Yvette Healey, one of the new faces, plays Carmen with a great deal of Latin sassiness, in contrast to the lovelorn Serena, played by Gemma Landers. Both ladies have great voices.
Serena is in love with Nick, played by Jonny Painting. There are highlights for all the main characters and for Jonny it’s one of my favourite songs from the musical “I Want To Make Magic”
One of my favourite young actors from the area is Joe Harrison who is perfectly cast as Tyrone. I’ve always highlighted Joe’s technical and artistic dancing abilities and these are spotlighted, along with his confident and strong vocals as Tyrone. Both are no better highlighted in the track “Dancing On The Sidewalk”. "Fame" is all about the dancing and Joe has several styles of dance that he performs with ease and style, and just watch the shaping of his hands.
Another of my favourites is Chris Wilson who never fails to bring a smile to any audience’s face and as Joe, he plays to his strengths as a wonderful comedy character actor. Hear the sauce in his version of “Can’t Keep It Down” and watch out for his choreoghraphy in Act Two!
Hannah Underwood plays Mabel, the ever hungry student who has a lovely gospelly solo spot in "Mabel's Prayer"
Harriet North plays Iris, the ballet dancer who is paired with Tyrone. there is something really peaceful and relaxing watching ballet, and that's the feeling you get watching Harriet dance.
Josh Hill plays Schlomo, the student who is living up to his violin playing father's fame, and nice to see a local actor show his musical skills as he plays violin and keyboards on stage. So many times I've seen obvious miming with instruments so this is really refreshing and an eye opener to Josh's talents.
Ollie Lewin plays Goodie, the trumpeter of the music student trio, and Ollie gets to play to his strengths in singing and his obvious comic talents as well as some very energetic dancing.
Emily Canham plays Lambchop, the drumming third of the music students, and again playing her drums on stage, a nice surprise.
Anna Rowlands as Miss Bell the dance teacher and Katherine Pledger as Miss Sherman the English teacher clash over Tyrone's studying which results in a wonderful duet between the pair. Katherine also gets to belt out another one of my favourite songs from this show "These Are My Children"
Tania Smith is the drama teacher Mrs Myers and completing the faculty staff id Alan Clarke as the music teacher Mr Sheinkopf.
Choreography is in the very capable hands of Jeanette Patrick-Cooper who has done a great job on this one, especially when you see how many different styles of dance are featured in "Fame". It does help though having a great ensemble of very capable dancers who I know have worked their socks off on this show.

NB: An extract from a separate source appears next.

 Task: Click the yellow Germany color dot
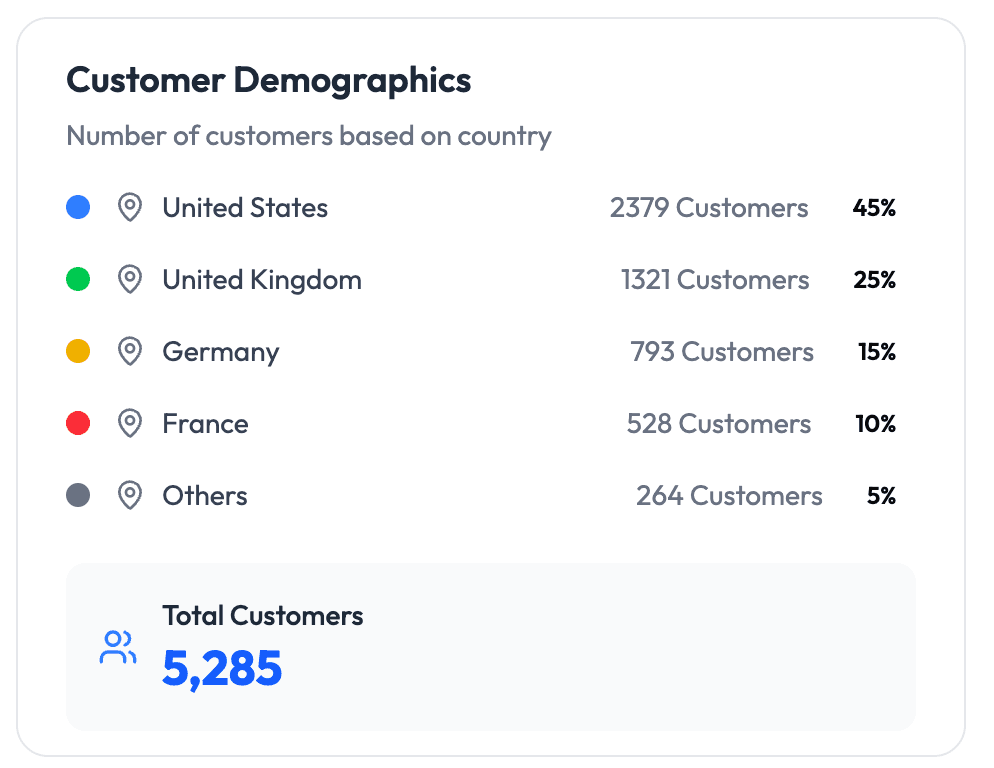point(78,352)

Musical Director for this show is James Stevens and like Jeanette, the music genres are as varied to match the dances
There are some great songs in this musical, "Let's Play A Love Scene". the latin tinged "There She Goes", the big numbers for me "Bring On Tomorrow" and of course the title track, sung at the end complete with a big yellow New York taxi.
There were a few wobbly notes in some of the songs where some of the singers didn't quite hit the higher notes, but these are just very minor notings on my part
"Fame" is a big show with a big cast, big dance numbers, big songs and big characters so it's only right that such a show has two big Directors in James Nelson and Gareth Wynne, who makes his debut as a Director after spending so many years being a Musical Director and actor.

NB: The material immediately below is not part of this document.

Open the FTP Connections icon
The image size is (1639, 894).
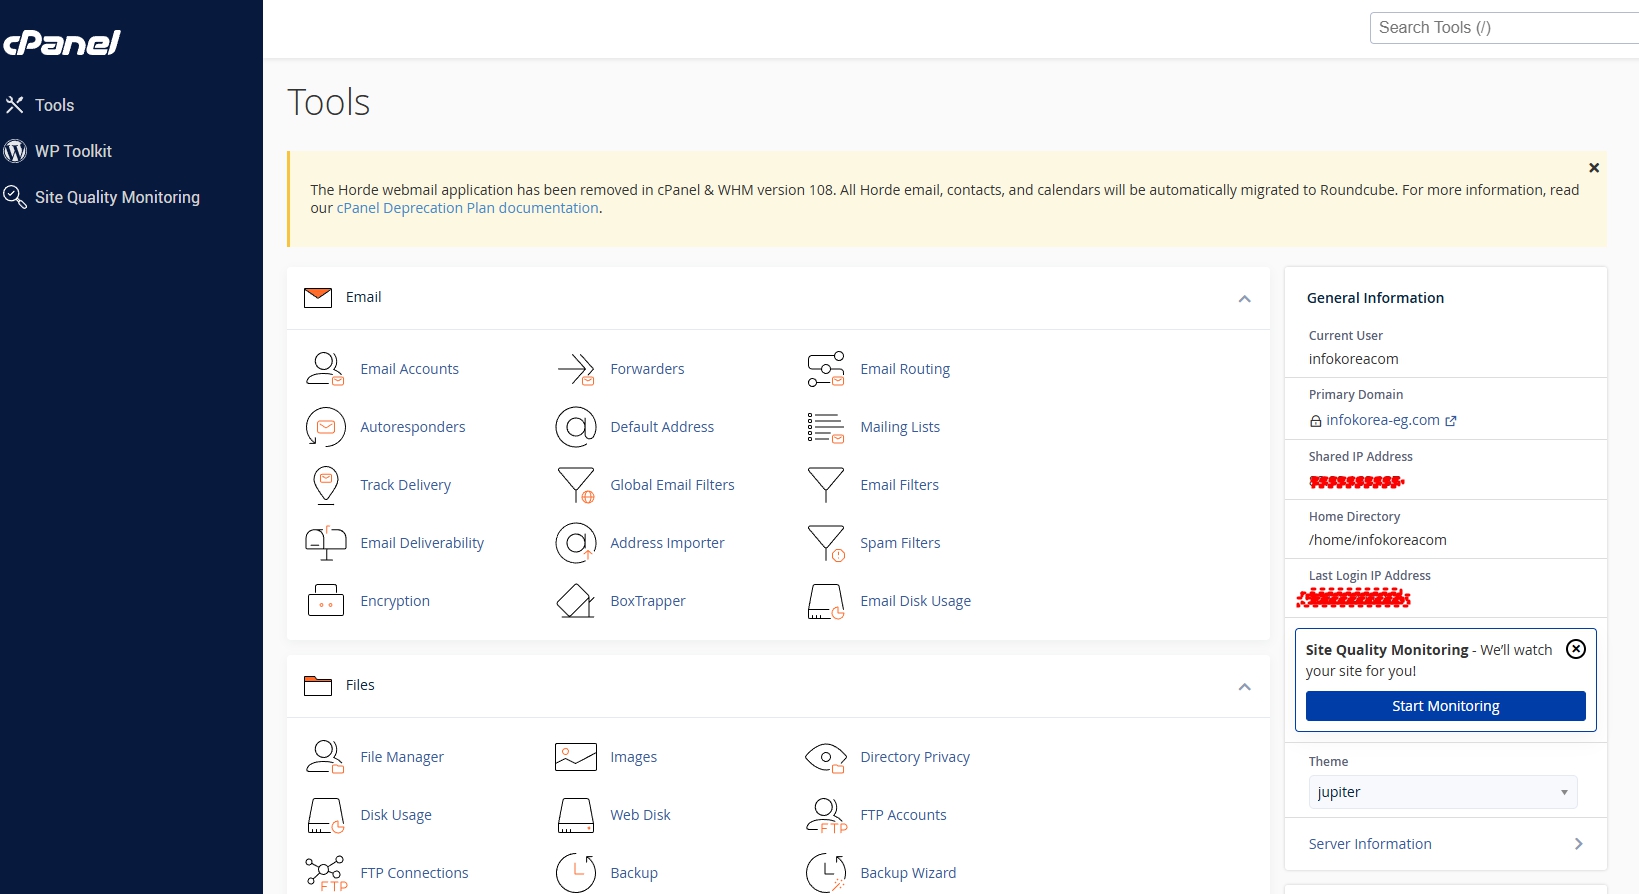[326, 873]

Wonderful colourful lighting design (Kevin Cutts) and a clear sound design (Rob Temperton) and some lovely costumes.
The energy in this show is so infectious no one seems to show a bead of sweat or even look out of breath, and they never miss a beat even when dancing and singing at the same time. A truly professional performance with a cast of very talented all rounders whose names will live forever within local theatre.
“Fame” is at Loughborough Town Hall until Saturday 19 May 2018 but tickets may now be limited due to the popularity of this theatre group.